Adaptive Policies for Resource Generation in a Quantum Network

Abstract

Protocols for distributed quantum systems commonly require the simultaneous availability of n entangled states, each with a fidelity above some fixed minimum Fapp relative to the target maximally-entangled state. However, the fidelity of entangled states degrades over time while in memory. Entangled states are therefore rendered useless when their fidelity falls below Fapp. This is problematic when entanglement generation is probabilistic and attempted in a sequential manner, because the expected completion time until n entangled states are available can be large. Motivated by existing entanglement generation schemes, we consider a system where the entanglement generation parameters (the success probability p and fidelity F of the generated entangled state) may be adjusted at each time step.
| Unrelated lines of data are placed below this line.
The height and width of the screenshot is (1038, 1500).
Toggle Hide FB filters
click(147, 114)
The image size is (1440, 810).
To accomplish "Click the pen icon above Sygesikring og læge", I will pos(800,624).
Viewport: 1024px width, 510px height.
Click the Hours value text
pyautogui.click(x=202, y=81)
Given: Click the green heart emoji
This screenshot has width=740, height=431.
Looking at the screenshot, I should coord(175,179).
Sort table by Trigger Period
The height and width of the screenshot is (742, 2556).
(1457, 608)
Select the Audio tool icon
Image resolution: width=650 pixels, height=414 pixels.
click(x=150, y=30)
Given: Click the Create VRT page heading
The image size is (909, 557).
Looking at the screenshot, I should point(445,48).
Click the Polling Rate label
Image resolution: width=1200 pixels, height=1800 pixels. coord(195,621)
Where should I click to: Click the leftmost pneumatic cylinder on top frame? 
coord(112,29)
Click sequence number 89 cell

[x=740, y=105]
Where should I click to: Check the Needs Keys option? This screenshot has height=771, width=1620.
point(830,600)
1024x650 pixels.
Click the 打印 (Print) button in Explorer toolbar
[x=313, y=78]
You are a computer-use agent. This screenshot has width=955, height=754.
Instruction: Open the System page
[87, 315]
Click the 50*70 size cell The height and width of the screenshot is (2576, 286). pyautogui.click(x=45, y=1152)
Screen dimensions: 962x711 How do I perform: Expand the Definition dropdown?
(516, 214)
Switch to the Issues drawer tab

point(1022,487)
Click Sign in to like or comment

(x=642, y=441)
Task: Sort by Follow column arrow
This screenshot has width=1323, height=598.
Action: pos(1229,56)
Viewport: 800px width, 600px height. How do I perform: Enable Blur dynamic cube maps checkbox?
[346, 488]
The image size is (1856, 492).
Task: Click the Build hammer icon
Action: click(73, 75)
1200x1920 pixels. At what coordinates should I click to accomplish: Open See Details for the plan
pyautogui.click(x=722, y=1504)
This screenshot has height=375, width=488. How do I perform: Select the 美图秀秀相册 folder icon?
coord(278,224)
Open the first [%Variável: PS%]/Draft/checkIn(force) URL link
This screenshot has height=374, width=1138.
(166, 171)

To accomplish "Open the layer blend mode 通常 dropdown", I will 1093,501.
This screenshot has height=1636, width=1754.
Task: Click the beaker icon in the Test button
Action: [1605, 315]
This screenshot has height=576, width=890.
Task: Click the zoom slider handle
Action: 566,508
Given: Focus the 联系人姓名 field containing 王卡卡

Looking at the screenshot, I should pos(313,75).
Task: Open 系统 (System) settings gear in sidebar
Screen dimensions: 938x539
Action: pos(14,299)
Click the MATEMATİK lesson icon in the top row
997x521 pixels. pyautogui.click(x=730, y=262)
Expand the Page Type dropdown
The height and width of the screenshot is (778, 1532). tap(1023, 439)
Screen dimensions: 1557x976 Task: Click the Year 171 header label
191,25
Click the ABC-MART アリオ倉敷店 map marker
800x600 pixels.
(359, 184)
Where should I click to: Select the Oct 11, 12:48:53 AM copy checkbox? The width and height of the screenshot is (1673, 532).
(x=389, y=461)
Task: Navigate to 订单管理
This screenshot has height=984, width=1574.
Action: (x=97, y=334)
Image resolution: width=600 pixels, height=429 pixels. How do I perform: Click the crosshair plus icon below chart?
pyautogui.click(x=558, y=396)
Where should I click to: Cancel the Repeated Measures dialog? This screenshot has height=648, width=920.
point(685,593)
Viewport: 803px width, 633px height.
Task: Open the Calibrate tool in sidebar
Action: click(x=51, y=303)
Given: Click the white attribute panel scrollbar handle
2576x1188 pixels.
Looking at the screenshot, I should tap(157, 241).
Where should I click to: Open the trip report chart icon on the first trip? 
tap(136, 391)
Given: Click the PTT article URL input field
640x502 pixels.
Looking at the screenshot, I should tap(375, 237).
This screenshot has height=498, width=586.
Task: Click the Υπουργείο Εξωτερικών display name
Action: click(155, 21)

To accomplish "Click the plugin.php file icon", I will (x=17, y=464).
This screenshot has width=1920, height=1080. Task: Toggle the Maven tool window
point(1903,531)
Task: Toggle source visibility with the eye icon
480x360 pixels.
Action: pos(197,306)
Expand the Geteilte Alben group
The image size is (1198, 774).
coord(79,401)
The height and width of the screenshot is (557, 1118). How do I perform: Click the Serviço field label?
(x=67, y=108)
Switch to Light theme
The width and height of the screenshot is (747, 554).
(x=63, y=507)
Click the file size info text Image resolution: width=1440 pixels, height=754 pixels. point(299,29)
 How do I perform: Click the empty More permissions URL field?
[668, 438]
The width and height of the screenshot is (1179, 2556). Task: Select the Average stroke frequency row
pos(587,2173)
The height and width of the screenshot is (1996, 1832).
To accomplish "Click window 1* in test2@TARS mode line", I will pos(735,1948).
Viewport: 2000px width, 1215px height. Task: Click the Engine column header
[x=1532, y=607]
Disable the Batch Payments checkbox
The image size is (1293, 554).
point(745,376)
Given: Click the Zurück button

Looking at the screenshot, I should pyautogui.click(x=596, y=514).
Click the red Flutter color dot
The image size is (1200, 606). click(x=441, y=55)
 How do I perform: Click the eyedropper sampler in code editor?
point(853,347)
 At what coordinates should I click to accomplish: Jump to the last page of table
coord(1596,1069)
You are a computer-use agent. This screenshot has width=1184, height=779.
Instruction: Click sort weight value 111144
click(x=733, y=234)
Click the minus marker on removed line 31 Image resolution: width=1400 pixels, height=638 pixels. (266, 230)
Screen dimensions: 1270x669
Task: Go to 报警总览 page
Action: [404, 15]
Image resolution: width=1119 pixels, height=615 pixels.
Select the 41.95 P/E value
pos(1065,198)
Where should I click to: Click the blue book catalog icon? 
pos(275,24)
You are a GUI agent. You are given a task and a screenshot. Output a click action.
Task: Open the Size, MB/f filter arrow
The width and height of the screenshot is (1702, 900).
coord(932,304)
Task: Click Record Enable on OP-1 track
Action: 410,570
We model the system as a Markov decision process, where the policy dictates which generation parameters (p,F) to use for each attempt. We use dynamic programming to derive optimal policies that minimise the expected time until n entangled states are available with fidelity greater than Fapp. We observe that the advantage of our optimal policies over the selected baselines increases significantly with n. In the parameter regimes explored, which are based closely on current experiments, we find that the optimal policy can provide a speed-up of as much as a factor of twenty over a constant-action policy. In addition, we propose a computationally inexpensive heuristic method to compute policies that perform either optimally or near-optimally in the parameter regimes explored. Our heuristic method can be used to find high-performing policies in parameter regimes where finding an optimal policy is intractable.